> [DESCRIPTION OF THE TASK]: Can you return the part of the law firm passage below word for word, starting with "It’s too easy" and going on through "being at work."?

We expose them to a little taste of this lifestyle—a secretary, the expensive lunches, the visits to partners’ houses—and suddenly these bleeding-heart liberals forget their concerns that making money is evil and that the underclass doesn’t deserve to be poor.

And yet, the AL does worry that this system is perhaps not optimal because it creates an escalating burden on his firm to always do more to convince law students that the tradeoff—their souls for a job at this firm—is worth it.

I worry what the next step is for the summer program, beyond alcohol, and how much it’s going to cost us. I fear by next summer we’ll be buying cocaine for the summer associates to snort in the conference rooms and distributing amphetamines on orientation day.

This is just one of the many ways the AL seems to be trapped in a system at least partially of his own making, and it’s moments like these that make you sympathize with the guy—at least a little—because he seems to recognize that the system is highly flawed. In fact, in his most lucid moments, the AL admits that all his money and power have not brought him happiness at all and he worries that his lifestyle is going to teach his kids to become spoiled morons, or worse. The AL even describes his firm like a sort of cult of codependents:

It’s too easy to block out these thoughts [his doubts] when I’m in the office, surrounded by a couple hundred other people who’ve made the same choices I have. We validate one another’s decisions, just by virtue of being at work.

> [SUPPLIED DATA]:
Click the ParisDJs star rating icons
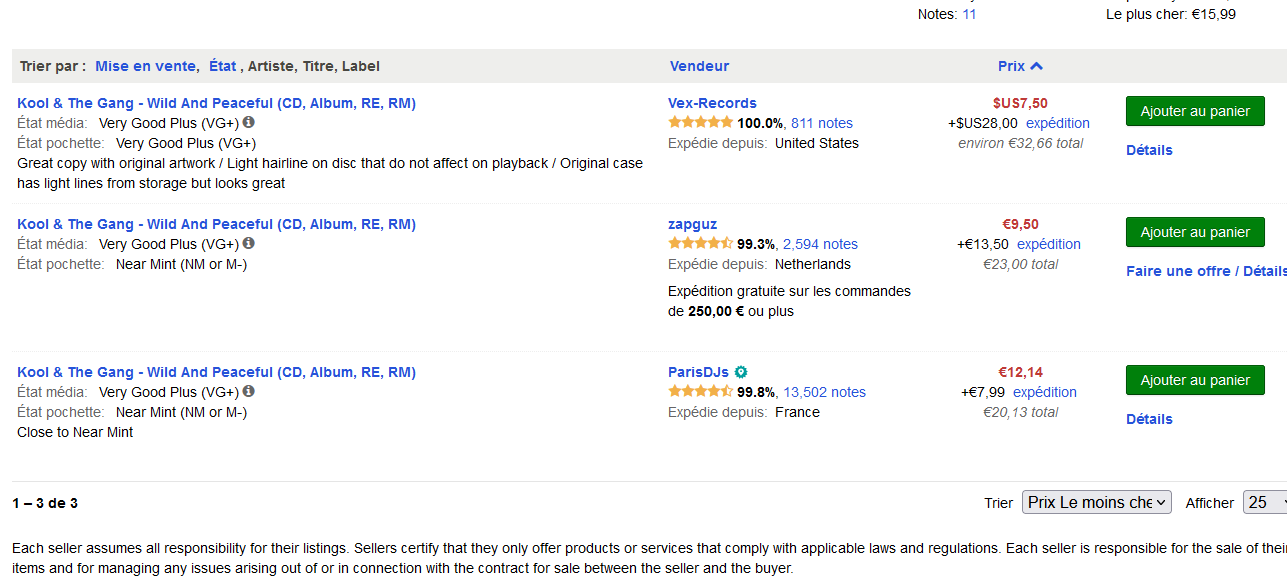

> [EXPECTED OUTPUT]:
It’s too easy to block out these thoughts [his doubts] when I’m in the office, surrounded by a couple hundred other people who’ve made the same choices I have. We validate one another’s decisions, just by virtue of being at work.